There are also defences available to a guarantor that are unique to situations involving guarantees, as discussed below.
It is not uncommon for creditors and principals to consider changes to a principal contract after it is executed. Caution is warranted when doing so, however. Where the contract between the creditor and the principal is materially altered without the consent of the guarantor, the guarantor will be fully discharged from their obligations under the guarantee unless “it is self-evident that the change is unsubstantial or not harmful” to the guarantor (see Doe et al. v. Canadian Surety Co.).
There are good reasons for this. It has been held that a guarantee is an obligation assumed by a guarantor “on the basis of the risk inherent in the contract which is being guaranteed” (see Pax Management Ltd. v. Canadian Imperial Bank of Commerce). Since the guarantor cannot “protect against variation of the principal contract by the parties to that contract,” equity will intervene (see Pax Management). Ultimately, a discharge is generally seen by courts as appropriate where the variation is “of a type that would prejudice the interests of the surety” or guarantor (see Bank of Montreal v. Javed).
It has also been held that an agreement by a creditor to grant a principal a binding extension of time in relation to the principal contract may fully discharge a guarantor. This may be the case if the extension of time does not reserve the rights of the guarantor (see Oxier v. Bank of Montreal).
Just as a material variation in the principal contract can release the guarantor from their obligations under the guarantee, a release by the creditor of the principal under the principal contract can fully discharge the guarantor (see, for example, Levy Bros. Co. Ltd. v. Sole et al.). Thus, if the principal contract is rescinded or otherwise set aside, the guarantor will generally also be released from their obligations.
The leading case on the discharge of a guarantor caused by a creditor’s breach of the principal contract is Pax Management, a decision of the Supreme Court of Canada. As with the topic of material variations, the crux of the matter here is the risk inherent in the principal contract. In other words, the question to be asked is whether the breach in question “materially changed the risk assumed by the guarantor, to the guarantor’s detriment” (see Pax Management).
Where the breach in question results in a guarantor undertaking a risk materially different from that which they agreed to take when they executed the guarantee, it will generally result in a full discharge of the guarantor from their obligations. However, where the creditor’s breach “does not prejudice the guarantor,” no such discharge will be permitted. In that situation – one in which “the surety’s risk of being called upon remains the same, but the amount for which he or she will be liable is increased by an act of the creditor,” a discharge will only be permitted “to the extent of that increase” (see Pax Management).

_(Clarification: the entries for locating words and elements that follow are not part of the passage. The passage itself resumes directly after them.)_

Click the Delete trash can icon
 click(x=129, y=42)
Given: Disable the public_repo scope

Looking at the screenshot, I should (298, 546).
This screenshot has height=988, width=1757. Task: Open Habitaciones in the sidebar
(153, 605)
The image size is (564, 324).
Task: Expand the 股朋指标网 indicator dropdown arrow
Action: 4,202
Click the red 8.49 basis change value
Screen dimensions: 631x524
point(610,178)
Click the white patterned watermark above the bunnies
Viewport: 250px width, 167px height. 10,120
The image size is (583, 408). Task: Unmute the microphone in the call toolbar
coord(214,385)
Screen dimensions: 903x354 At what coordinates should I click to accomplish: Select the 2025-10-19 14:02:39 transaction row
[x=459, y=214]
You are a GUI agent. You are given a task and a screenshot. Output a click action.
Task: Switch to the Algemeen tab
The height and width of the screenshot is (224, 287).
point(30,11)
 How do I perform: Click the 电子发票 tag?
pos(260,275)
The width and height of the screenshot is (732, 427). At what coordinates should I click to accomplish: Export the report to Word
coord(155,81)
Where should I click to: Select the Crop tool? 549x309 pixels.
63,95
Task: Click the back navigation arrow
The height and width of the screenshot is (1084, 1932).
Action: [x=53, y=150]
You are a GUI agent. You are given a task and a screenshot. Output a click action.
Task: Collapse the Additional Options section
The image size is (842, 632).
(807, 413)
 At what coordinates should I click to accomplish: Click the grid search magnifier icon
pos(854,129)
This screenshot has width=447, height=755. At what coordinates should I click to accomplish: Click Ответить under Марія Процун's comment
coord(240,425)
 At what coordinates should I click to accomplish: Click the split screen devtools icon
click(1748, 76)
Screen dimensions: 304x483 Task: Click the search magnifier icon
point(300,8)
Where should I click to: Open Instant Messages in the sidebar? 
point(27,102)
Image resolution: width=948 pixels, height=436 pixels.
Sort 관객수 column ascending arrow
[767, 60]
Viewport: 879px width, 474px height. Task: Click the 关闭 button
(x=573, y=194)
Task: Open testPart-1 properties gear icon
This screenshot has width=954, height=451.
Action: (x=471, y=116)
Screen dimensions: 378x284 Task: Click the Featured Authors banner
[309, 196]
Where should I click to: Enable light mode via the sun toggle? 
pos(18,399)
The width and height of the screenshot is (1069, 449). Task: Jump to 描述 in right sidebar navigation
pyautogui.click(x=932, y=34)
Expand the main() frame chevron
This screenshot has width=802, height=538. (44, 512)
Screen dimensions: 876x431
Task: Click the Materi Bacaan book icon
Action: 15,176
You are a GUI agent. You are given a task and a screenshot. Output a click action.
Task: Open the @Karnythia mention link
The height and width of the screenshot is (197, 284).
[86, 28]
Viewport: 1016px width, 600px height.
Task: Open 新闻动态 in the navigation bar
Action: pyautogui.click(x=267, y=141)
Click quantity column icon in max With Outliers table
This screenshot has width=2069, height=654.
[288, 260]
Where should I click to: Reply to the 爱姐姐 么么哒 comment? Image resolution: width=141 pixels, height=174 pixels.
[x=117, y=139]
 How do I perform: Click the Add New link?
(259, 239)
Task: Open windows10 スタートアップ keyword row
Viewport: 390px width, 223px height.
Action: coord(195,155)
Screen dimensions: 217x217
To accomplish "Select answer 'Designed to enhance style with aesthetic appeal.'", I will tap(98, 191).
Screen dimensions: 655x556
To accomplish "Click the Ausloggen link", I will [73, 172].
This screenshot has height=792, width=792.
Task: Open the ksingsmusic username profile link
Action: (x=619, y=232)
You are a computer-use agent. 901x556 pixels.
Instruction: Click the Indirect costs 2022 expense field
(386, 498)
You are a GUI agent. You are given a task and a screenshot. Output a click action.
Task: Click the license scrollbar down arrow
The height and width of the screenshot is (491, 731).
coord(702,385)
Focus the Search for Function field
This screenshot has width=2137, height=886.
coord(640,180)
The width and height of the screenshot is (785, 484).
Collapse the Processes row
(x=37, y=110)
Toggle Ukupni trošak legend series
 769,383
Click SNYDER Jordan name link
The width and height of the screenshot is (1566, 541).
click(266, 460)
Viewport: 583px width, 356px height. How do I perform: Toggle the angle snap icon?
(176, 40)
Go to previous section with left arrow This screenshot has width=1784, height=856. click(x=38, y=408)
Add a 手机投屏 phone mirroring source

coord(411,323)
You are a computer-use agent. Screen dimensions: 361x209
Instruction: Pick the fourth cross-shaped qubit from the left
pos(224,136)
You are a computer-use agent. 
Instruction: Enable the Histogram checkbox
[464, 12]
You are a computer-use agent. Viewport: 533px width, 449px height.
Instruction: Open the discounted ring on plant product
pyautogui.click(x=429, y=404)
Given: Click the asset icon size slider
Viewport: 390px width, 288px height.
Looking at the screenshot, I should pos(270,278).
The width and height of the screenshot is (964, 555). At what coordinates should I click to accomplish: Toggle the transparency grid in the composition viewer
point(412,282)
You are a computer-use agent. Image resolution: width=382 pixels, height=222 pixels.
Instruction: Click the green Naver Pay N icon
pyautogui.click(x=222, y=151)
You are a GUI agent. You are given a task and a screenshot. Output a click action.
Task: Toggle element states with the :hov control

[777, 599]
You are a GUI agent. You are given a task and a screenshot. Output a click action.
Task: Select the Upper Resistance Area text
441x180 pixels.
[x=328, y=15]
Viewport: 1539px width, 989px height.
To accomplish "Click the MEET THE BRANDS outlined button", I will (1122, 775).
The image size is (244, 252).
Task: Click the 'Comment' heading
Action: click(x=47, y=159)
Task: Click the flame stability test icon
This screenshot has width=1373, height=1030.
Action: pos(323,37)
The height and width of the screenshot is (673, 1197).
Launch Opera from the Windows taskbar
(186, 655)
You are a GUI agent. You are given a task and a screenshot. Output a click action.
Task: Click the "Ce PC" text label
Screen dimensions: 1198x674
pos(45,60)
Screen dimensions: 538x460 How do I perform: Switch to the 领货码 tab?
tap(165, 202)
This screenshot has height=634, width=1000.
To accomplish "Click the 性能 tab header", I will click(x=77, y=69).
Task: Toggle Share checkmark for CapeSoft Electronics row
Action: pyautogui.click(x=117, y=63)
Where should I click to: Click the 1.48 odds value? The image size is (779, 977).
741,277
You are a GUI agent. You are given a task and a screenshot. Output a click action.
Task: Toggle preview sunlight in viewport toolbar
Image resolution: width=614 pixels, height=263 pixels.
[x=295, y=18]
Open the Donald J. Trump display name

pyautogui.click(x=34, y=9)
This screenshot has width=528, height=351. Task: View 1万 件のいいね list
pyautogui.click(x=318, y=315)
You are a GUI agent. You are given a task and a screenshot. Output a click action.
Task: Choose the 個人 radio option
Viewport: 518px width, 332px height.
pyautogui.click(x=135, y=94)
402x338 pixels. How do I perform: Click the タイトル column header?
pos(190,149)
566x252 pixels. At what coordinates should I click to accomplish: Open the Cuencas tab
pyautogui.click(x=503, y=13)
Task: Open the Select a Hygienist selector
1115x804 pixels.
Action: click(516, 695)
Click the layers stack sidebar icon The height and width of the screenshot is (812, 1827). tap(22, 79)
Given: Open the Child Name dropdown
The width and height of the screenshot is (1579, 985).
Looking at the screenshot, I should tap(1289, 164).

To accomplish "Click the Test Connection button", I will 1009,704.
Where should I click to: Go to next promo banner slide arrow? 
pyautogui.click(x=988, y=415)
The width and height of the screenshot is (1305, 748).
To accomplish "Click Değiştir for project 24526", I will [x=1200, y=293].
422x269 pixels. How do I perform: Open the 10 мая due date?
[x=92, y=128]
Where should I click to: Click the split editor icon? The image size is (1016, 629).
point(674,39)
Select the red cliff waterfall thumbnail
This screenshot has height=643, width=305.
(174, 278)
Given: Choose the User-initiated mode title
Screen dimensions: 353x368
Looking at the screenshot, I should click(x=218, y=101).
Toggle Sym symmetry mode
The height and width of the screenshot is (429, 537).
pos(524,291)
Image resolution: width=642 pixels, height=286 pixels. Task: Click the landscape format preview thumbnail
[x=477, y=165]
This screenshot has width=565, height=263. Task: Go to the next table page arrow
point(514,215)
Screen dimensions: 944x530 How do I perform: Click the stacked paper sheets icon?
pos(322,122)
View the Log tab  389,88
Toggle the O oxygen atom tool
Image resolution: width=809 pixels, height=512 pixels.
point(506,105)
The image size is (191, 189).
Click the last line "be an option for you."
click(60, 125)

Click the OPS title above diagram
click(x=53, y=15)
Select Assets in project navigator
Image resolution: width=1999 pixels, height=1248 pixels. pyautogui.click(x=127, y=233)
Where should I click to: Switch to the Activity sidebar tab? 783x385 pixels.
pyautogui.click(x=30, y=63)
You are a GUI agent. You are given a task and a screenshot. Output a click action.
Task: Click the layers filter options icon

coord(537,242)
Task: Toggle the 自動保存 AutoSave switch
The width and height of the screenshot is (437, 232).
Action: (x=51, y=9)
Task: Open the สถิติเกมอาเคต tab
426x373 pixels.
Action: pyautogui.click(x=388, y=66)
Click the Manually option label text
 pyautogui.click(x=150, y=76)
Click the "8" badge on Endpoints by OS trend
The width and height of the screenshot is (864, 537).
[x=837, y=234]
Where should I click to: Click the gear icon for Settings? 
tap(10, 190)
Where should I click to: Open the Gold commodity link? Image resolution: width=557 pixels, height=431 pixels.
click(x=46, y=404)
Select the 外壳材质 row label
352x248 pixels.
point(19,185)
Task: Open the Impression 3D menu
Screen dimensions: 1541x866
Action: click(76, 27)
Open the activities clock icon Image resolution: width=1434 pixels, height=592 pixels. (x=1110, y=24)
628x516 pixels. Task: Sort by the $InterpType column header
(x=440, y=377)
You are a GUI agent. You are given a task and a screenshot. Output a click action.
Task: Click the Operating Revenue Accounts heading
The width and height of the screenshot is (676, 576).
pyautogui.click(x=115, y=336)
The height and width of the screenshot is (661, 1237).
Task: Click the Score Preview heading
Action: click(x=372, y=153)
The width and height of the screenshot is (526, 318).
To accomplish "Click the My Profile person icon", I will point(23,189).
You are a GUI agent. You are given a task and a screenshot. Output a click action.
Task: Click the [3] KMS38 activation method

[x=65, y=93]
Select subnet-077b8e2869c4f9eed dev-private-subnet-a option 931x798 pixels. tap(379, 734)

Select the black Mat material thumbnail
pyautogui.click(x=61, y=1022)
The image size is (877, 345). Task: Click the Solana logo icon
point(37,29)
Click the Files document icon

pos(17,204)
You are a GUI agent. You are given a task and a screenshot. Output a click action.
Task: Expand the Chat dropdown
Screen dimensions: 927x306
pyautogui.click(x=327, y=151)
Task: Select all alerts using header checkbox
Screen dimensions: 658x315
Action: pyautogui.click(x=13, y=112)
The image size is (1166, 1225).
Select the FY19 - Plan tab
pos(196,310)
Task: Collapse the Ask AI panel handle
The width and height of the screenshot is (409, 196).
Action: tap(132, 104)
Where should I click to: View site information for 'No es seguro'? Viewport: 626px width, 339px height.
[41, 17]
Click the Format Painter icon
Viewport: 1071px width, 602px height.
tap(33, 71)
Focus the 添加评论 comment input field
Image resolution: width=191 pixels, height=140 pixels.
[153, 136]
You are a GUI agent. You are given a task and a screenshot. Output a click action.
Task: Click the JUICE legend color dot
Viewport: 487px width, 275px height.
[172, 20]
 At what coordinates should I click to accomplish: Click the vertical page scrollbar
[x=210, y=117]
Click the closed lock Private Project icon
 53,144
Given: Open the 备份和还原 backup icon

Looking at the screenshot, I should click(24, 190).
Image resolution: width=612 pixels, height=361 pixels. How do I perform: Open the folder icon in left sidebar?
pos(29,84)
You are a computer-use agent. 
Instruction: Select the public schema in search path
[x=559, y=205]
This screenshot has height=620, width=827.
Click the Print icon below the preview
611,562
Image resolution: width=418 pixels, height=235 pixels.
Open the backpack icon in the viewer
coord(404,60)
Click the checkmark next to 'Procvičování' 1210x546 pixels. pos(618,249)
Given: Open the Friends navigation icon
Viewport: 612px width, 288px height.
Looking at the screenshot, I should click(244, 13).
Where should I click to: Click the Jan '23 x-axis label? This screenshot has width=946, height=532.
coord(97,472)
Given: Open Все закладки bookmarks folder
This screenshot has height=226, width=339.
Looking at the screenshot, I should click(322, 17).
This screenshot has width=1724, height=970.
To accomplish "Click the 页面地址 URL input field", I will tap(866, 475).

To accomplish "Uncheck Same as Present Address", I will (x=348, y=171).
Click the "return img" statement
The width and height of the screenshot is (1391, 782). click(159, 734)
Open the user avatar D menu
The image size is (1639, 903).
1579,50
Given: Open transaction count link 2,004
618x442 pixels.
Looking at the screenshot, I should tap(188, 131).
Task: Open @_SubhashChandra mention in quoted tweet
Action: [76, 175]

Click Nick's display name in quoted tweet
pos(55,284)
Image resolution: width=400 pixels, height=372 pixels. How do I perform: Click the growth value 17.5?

Case law has also held that a guarantor generally will only be partially discharged from their obligations under a guarantee where the creditor “impairs the value” of security taken by that creditor. Specifically, a “wrongful dealing” with such security will only relieve the guarantor of the value of the security lost to him (see Rose v. Aftenberger). This assumes that the taking and keeping of the security by the creditor did not violate “a condition of the giving of the guarantee” (per Rose).
Lastly, it is worth noting the comments of the Supreme Court of Canada in Pax Management that a guarantor should not be discharged from their obligations under a guarantee simply because of “objectionable or wrongful conduct” by the creditor towards the guarantor where that conduct has not had an impact on the “magnitude or likelihood of the materialization” of the risk assumed by the guarantor when they executed the guarantee. This is because other causes of action are available to address such conduct.
In short, creditors should be wary of taking action that is inconsistent with the terms of an applicable principal contract or guarantee, especially if that action is likely to alter the nature of the risk posed to the guarantor.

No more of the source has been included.